'We have nothing here but God's mercy': Syrian camps in fear as Covid-19 threatens disaster

Video report by ITV News Senior International Correspondent John Irvine


The ravages of war have pinned more than a million people into a small wretched corner of Syria, where tents provide the only shelter.

The Assad regime has been a common enemy for these displaced people - and they have found some camaraderie in their shared predicament.

But now they fear they’re about to become their own worst enemy as coronavirus spreads among them.

It’s hard to imagine any more fertile ground for the virus than these camps in Syria.

“We all drink from the same tap of water, we all gather for food, we have no aid at all and we have to live in this camp,” Fatima Al Khaldi tells ITV News.

“Sometimes we separate the children but what can we do? We have to live in these conditions.

“Our situation is bad, no one cares. Every 20 families use one bathroom and they are not serviced but what can we do?"

She says three families live in one tent and urges someone, somewhere to bring tents.

“Give us better conditions, we have no nutrition and no cleanliness, bring us soap. A group of people contribute together so they can buy soap and we all use it together,” she said.

Mohammed Zaida has eleven children in his tent and fears that if just one of them gets infected, then inevitably they all will.

He thinks it will be like wildfire.

“If I get sick then the whole tent gets sick,” he said, adding his neighbor is just a metre away from his family.

Zoudeh Al-Muhammad and her family have been living in the camp for three years.

She relies on the pittance she makes by collecting rubbish, sifting through it and selling the plastic she finds.

The family’s meagre income has been cut because, while she used to get her children to help, she doesn’t anymore.

She’ll risk her own life doing this dirty work, but not theirs.

“If we don’t work how can we live, where can we work? look around we are living in a desert,” she said.

“If we were back home, we have land that we work and eat from, we have olive trees, here we have nothing but God’s mercy.”
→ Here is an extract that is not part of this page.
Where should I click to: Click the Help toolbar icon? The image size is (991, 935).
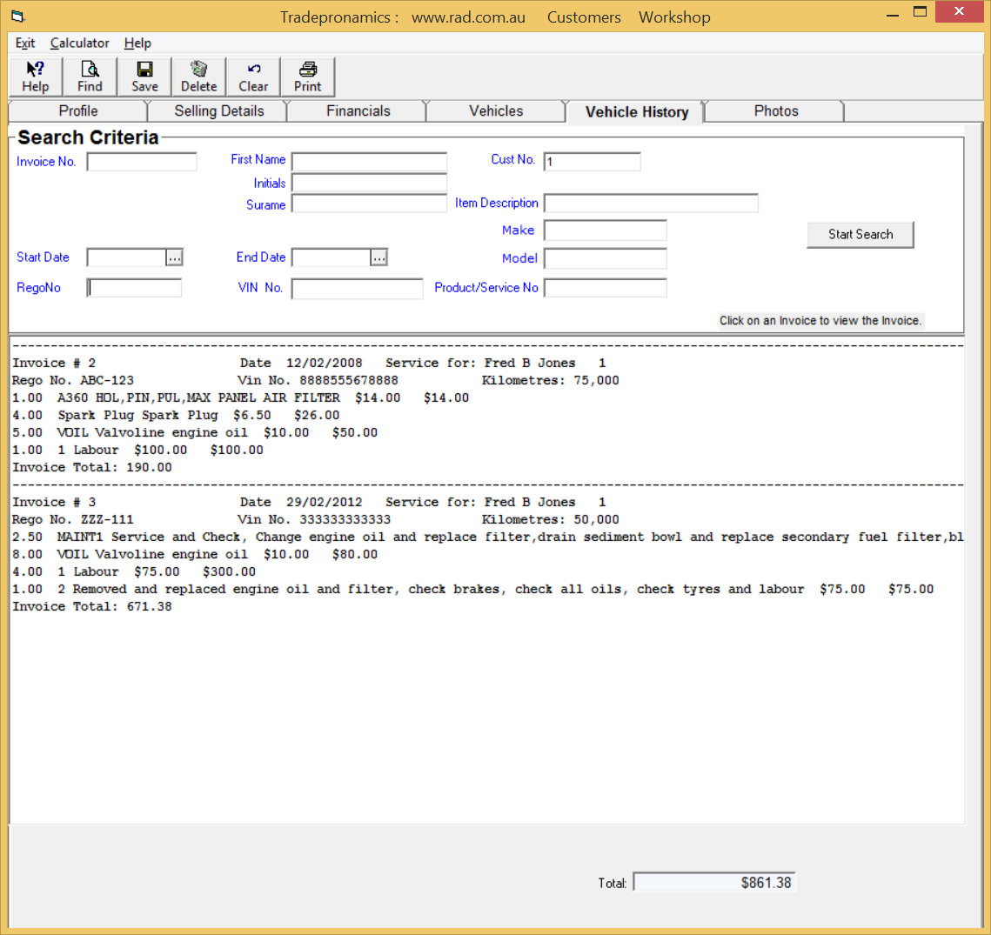[36, 77]
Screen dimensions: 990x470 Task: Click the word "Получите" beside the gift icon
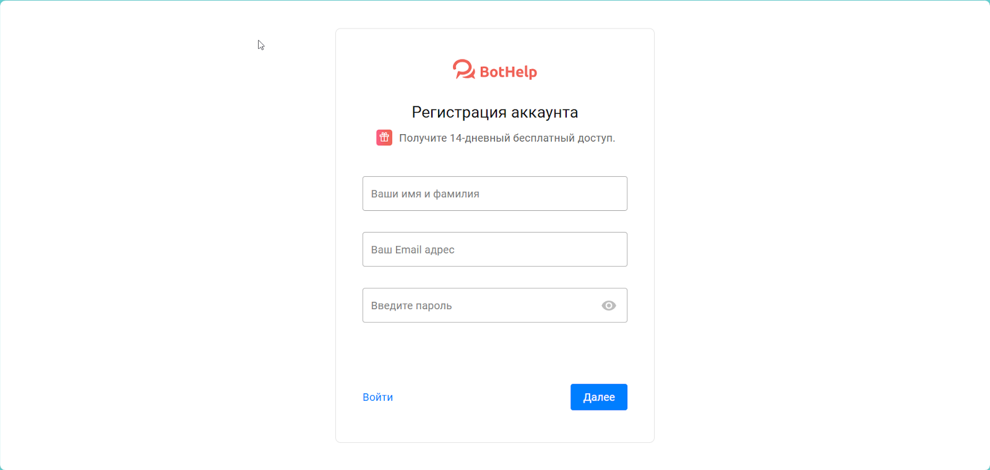tap(423, 138)
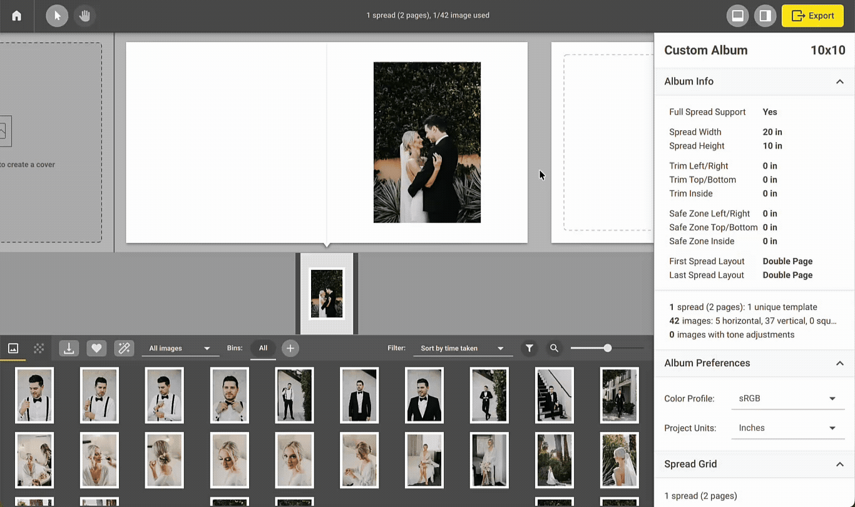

In what passes for the health sector in the camps, the shortages are more fundamental than medicines or PPE – there’s an acute shortage of hospitals and doctors.

Almost a decade of war has led to the exodus of 70% of Syria’s health service professionals.

Of those who have stayed behind, more than 900 have been killed, mostly in air strikes.

What they are dealing with normally – afflictions like malnutrition – underline just how vulnerable the persecuted of Idlib really are to coronavirus, the next disaster.

Muhammad Al-Salem, a doctor in a hospital serving the camps, said there is just one ventilator for every 44,000 people.

The Head of Syrian American Medical Society, Dr Mufaddal Hamadeh, told us: “We expect the situation to progress rapidly to the worst in the next 2 weeks. It is terrifying knowing how bad it could become.”

More than a dozen doctors and nurses have recently tested positive for Covid-19 and, realistically, there doesn’t seem to be much to stop it spreading.

If they could be somewhere else they would. But here they have to stay, cheek by jowl; poorly nourished; living without much in the way of health care and just minimal sanitation.

When it comes to the means to fight coronavirus, you name it, they haven’t got it.

Dr Zaher Sahoul, president of international medical charity MedGlobal said: "There are fears in this area the whole healthcare system will collapse, especially if Covid cases continue amongst doctors.

"There is no way to replace these physicians. They cannot be brought in from elsewhere as these doctors here in Syria are already taking risks for years treating people in a conflict zone.

"Now they face the additional risks of Covid all whilst having little PPE etc."